Светлана знала, что Катин муж недавно умер, стало быть, дочери приходилось очень нелегко. Странно, что она сетует на неблагодарность Екатерины, не написавшей ей «спасибо» за греческое платье, которое Светлана послала Анюте. Неужели греческое платьице могло загладить годы невнимания, пусть вынужденного, годы Катиного сиротства?
Как бы то ни было, она продолжала посылать дочери любящие послания на Камчатку, на которые больше не было ответа. Она, к несчастью, так ничего и не захотела понять.
«Я перестала понимать самые основы человеческой души, — сетует она в «Книге для внучек». — У меня были очень хорошие старшие дети, мы жили без конфликтов, присущих многим семьям, и именно от них невозможно было принять подобную перемену. Сама не знаю почему, но я так верила, что уж мои-то сын и дочь поймут все мои действия, мой побег и всю мою жизнь, последовавшую за ним, куда лучше, чем кто-либо «посторонний». И невозможно мне до сей поры понять, почему именно они-то и оказались наихудшими жертвами всей клеветы и пропаганды. Почему именно у них ничего не осталось в сердце от семнадцати лет нашего несравненного семейного счастья и взаимного понимания, которыми я так всегда гордилась и все последующие годы».
Закономерно, что, когда у Светланы не складывается личная жизнь, она устремляется к религии — но не к Вере, потому что в ней невозможно двоедушие.
Светлана ходит в православную церковь в Грузии, общается с католикосом, отстаивает службы и намертво молчит о том, что перешла в католическую веру. Плохая она христианка, католичка и православная, и длительное общение с католикосом ничего не может дать душе, насквозь пораженной двойственностью.
Разумеется, они с католикосом много говорили о ее отце.
«Я рассказывала ему то, о чем уже писала в «Двадцати письмах к другу», — этот последний жест умирающего, этот суровый взгляд, которым он обвел всех стоящих вокруг, показывая левой рукой с вытянутым указательным пальцем наверх. Это совсем не было обращено «к фотографии на стене» — как интерпретировал этот жест позже Хрущев (или тот, кто писал за Хрущева его официальные «мемуары»). Это был совершенно определенно угрожающий, наказующий жест с призывами Бога там, наверху, в свидетели… Поэтому некоторые, стоявшие близко к постели, даже откинулись назад.
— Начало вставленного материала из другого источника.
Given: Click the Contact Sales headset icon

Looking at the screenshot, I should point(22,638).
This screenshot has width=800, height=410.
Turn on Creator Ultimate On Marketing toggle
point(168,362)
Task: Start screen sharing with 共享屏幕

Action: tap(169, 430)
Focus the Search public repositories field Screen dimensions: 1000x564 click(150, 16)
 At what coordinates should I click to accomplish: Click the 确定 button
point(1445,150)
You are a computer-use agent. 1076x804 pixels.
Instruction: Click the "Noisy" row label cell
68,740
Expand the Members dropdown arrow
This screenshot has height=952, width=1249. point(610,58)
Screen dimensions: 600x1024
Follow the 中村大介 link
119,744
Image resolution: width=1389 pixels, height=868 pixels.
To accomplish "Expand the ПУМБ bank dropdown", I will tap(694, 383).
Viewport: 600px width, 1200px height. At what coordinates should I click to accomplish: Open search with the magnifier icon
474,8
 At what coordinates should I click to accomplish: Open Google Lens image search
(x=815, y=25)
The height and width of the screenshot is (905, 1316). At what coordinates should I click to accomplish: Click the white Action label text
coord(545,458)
Это было страшно, непонятно. Потому что после нескольких дней затуманенного сознания оно вдруг на мгновение вернулось к нему и выражалось в глазах. В следующий момент он умер. Патриарх сказал, что именно в этом жесте — о котором он раньше не знал, так как книги моей не читал, — и было заключено, по его мнению, доказательство последнего обращения к небу».
Выслушав Светлану, католикос добавил:
«Грешник, большой грешник. Но я вижу его часто во сне, потому что думаю о нем, о таких, как он. Я вижу его потому, что молюсь о нем и могу войти с ним в контакт во сне. Я видел его осенявшим себя крестным знамением… Смотрите, что случилось с ним, когда он оставил Бога и церковь, растившую его для служения почти пятнадцать лет!»
Но ни пастырь духовный, ни появившиеся друзья, ни ощущение родины, которое подарила ей Грузия, не смогли удержать ее здесь. Минул год ее пребывания в Тбилиси, а она уже стала подумывать о том, как бы вырваться из Страны Советов.
Эти ее настроения совпадают с очередной переменой в руководстве страны. Умер долго болевший К. У. Черненко, весной Генеральным секретарем становится М. С. Горбачев. Наступает лето, в которое Светлана еще ничего не предпринимает.
Они с дочерью отправляются на курорт, на Черное море, любимое с детства. Ей хочется, чтобы и Ольге здесь было хорошо. И девочка как будто чувствует себя здесь как рыба в воде. Окруженная молодежью, она по-прежнему наслаждается ролью представительницы «свободного мира». Но отдых омрачает мысль, что со следующего года нужно посещать школу, сесть за парту — ей уже не разрешали заниматься дома.
Таким образом, тема возвращения на Запад начинает обсуждаться всерьез. Но только через полгода — в декабре — Светлана решилась написать письмо Горбачеву.
В своем письме она объяснила, что решение вернуться в Советский Союз было продиктовано горячим желанием воссоединиться с семьей. Но мечта ее не сбылась, с воссоединением ничего не получилось. И теперь у нее нет причин оставаться здесь. Она просит разрешения на выезд из СССР.